To be honest, we all have beliefs about what is right and wrong, what politicians should and should not do, and which groups or causes are worthwhile. When I’m with my friends and family, I’ll often “let loose” and grumble about this or that. That said, my business and personal life are separate, and there are some definite lines I try very hard not to cross: tying politics or causes to my business brand.
Why?
Because it usually costs more than it pays back—especially for a local business like us, where our customer base is basically “everyone on the Big Island.”
Here are the main reasons we don’t mix politics or social causes with Kona Impact marketing:
- It shrinks your customer pool fast
The moment you take a public stance, a chunk of people decide you’re “not for them,” even if they like your work. For a sign shop, that’s brutal because we serve tons of different industries and viewpoints. - It creates a distraction from what we’re actually good at
People should think “fast turnaround, clean installs, solid quality” not “what’s their stance on ___.” Cause/politics content hijacks the conversation away from signage, printing, wraps, and apparel. - It invites arguments in public channels
Social media comments, Google reviews, DMs—political/cause posts tend to pull in debate. That drains time and can get messy fast, even if the original post was well-intentioned. - It can hurt referrals and partnerships
Referrals are huge here. When you’re “neutral,” everyone feels comfortable sending you business.
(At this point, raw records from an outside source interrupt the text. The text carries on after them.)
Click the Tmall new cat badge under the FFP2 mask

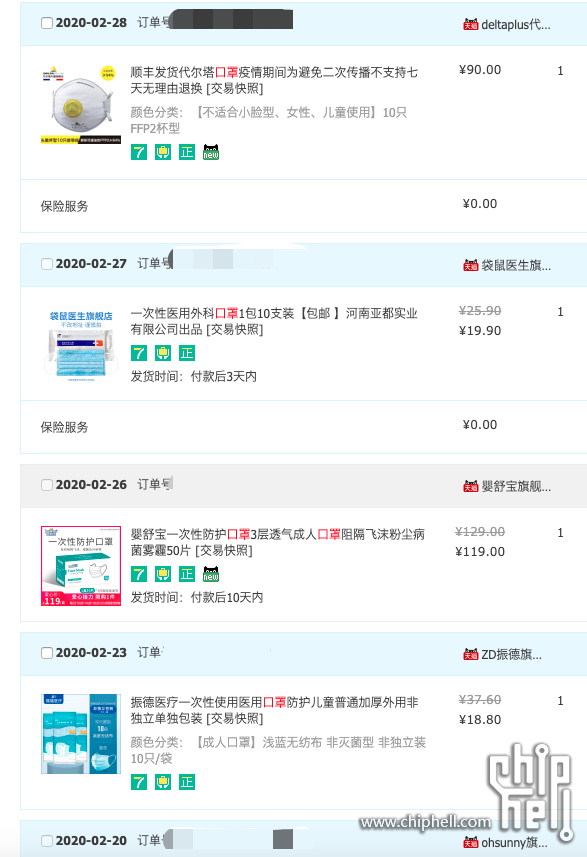(x=211, y=152)
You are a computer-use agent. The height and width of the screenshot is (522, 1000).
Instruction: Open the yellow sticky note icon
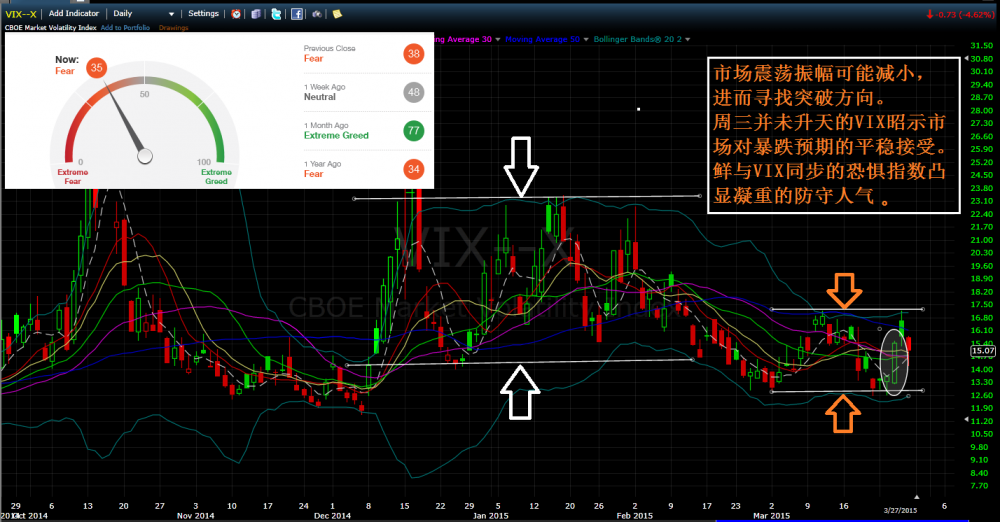click(338, 14)
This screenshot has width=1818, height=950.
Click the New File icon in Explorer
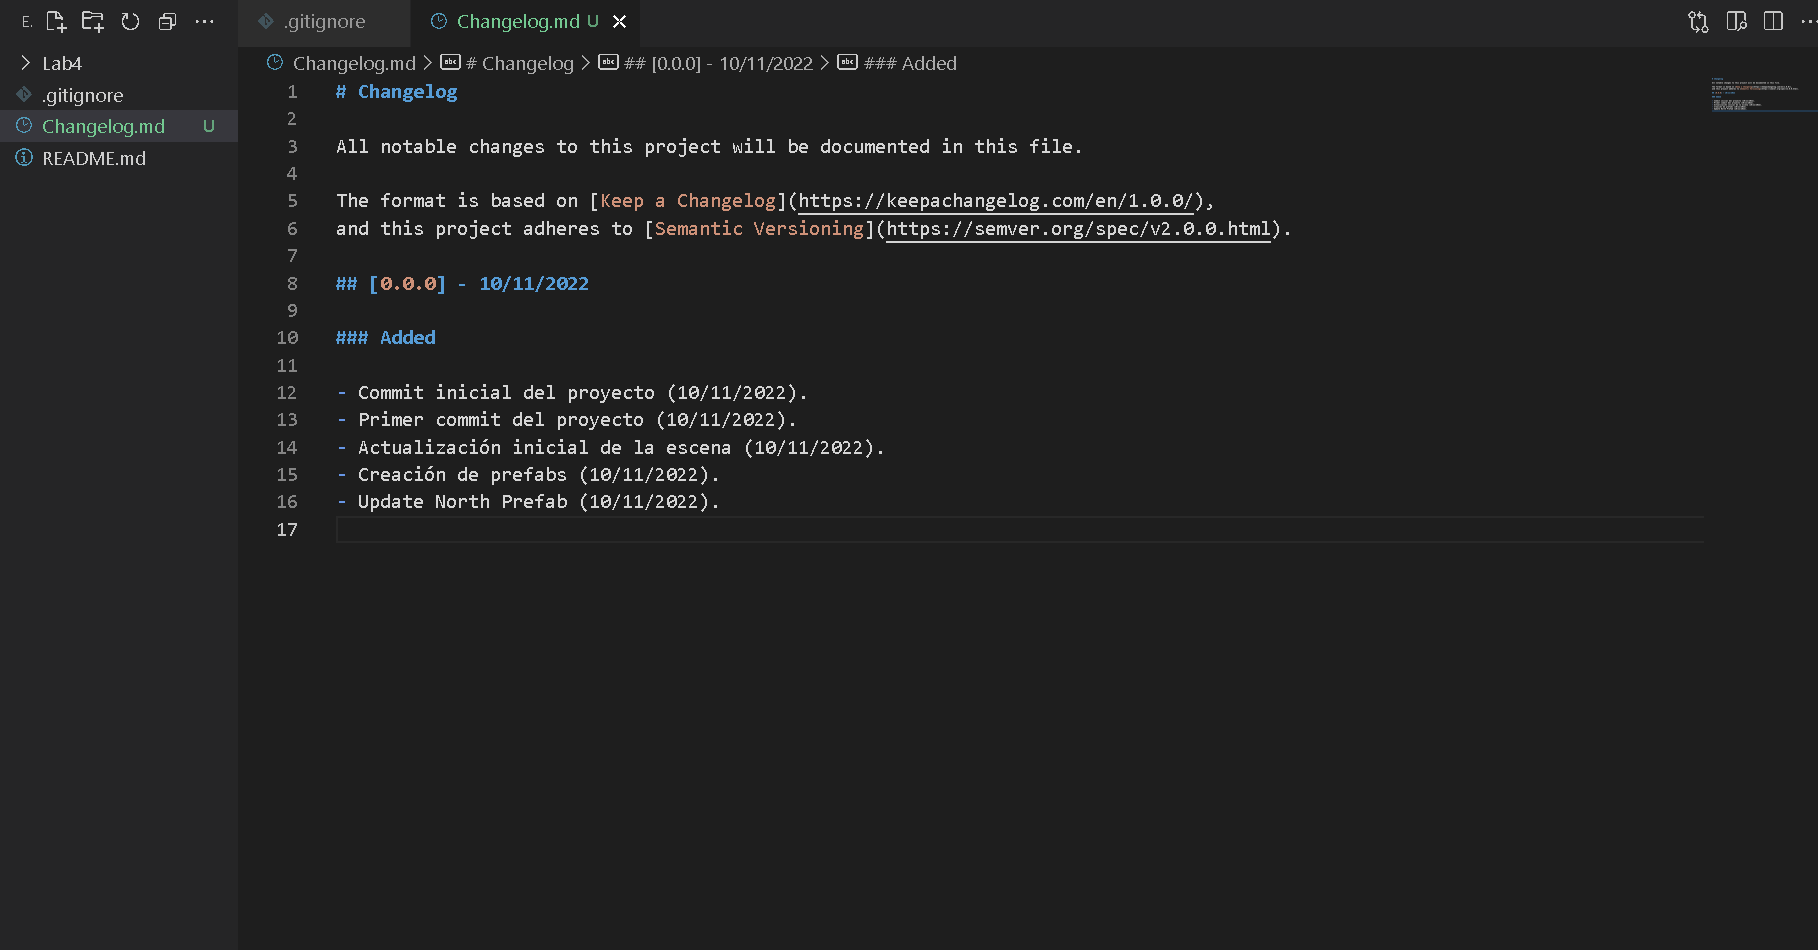coord(56,21)
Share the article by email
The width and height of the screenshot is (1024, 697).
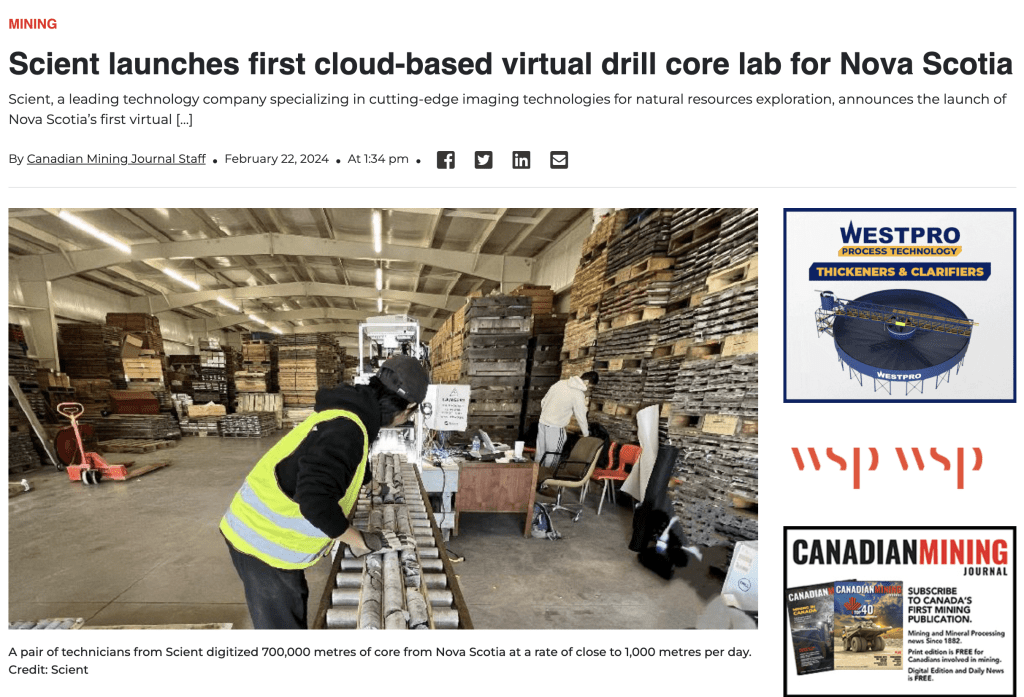coord(559,160)
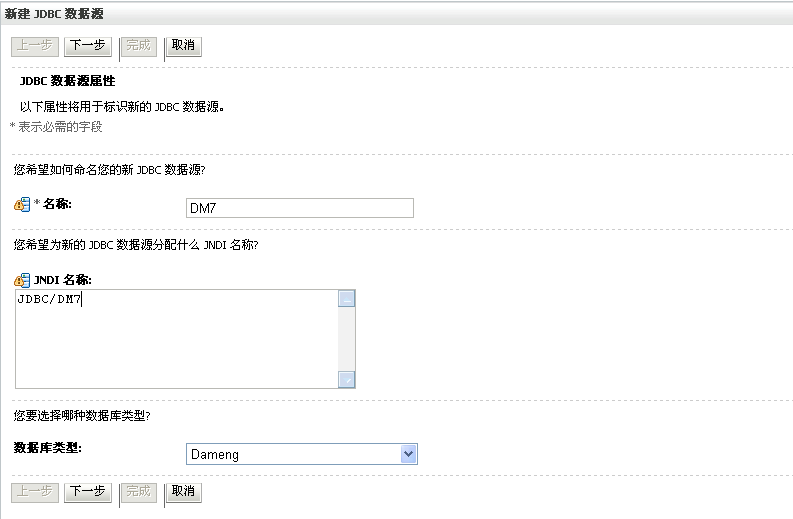Viewport: 793px width, 519px height.
Task: Click the JNDI text area scrollbar track
Action: pos(347,338)
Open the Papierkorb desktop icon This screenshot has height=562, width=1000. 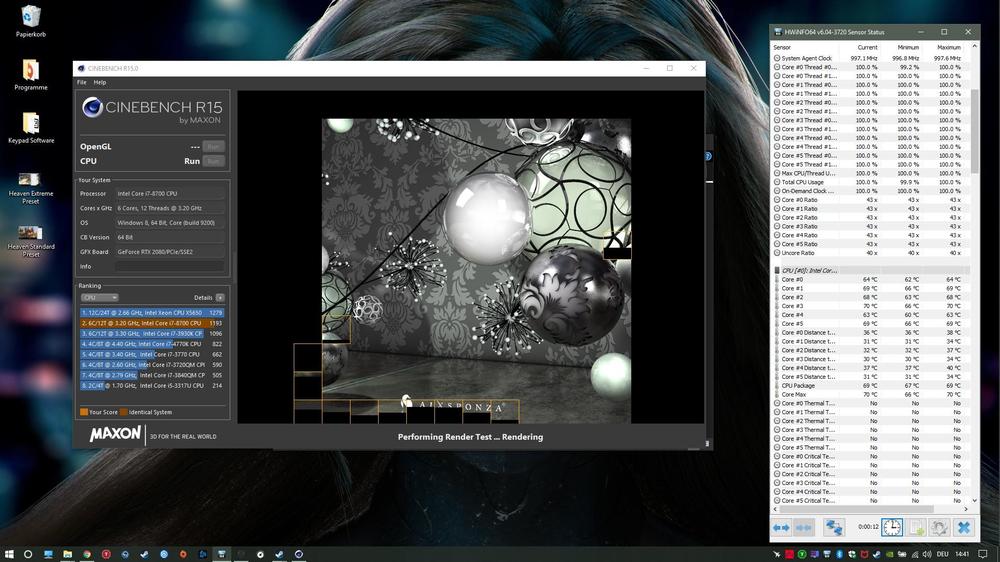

When you’re “aligned,” some folks won’t recommend you because they don’t want that association. - It increases reputation risk (and it’s hard to undo)
A single post can get screenshotted and re-circulated later with zero context. Even deleting doesn’t really delete. Staying out keeps our brand stable. - It complicates internal decisions
Once you start posting causes, people expect consistency: “Why this cause and not that one?” Then you’re managing a values platform instead of running a production shop.
What we can do instead (safe, community-positive)
- Keep it values-based but non-partisan: local, quality, service, supporting small business.
- Do quiet support: donate, sponsor, or help community orgs without turning it into a political statement. We do this, and it’s often done anonymously or with the proviso that there is no recognition to Kona Impact.
- If a customer orders political/cause signage, we can treat it like any other job—professional, neutral, and focused on production standards (within our normal content/decency rules). We’ve done work for many candidates and causes, and we treat all the same: get them the best products possible as quickly as possible, with aloha.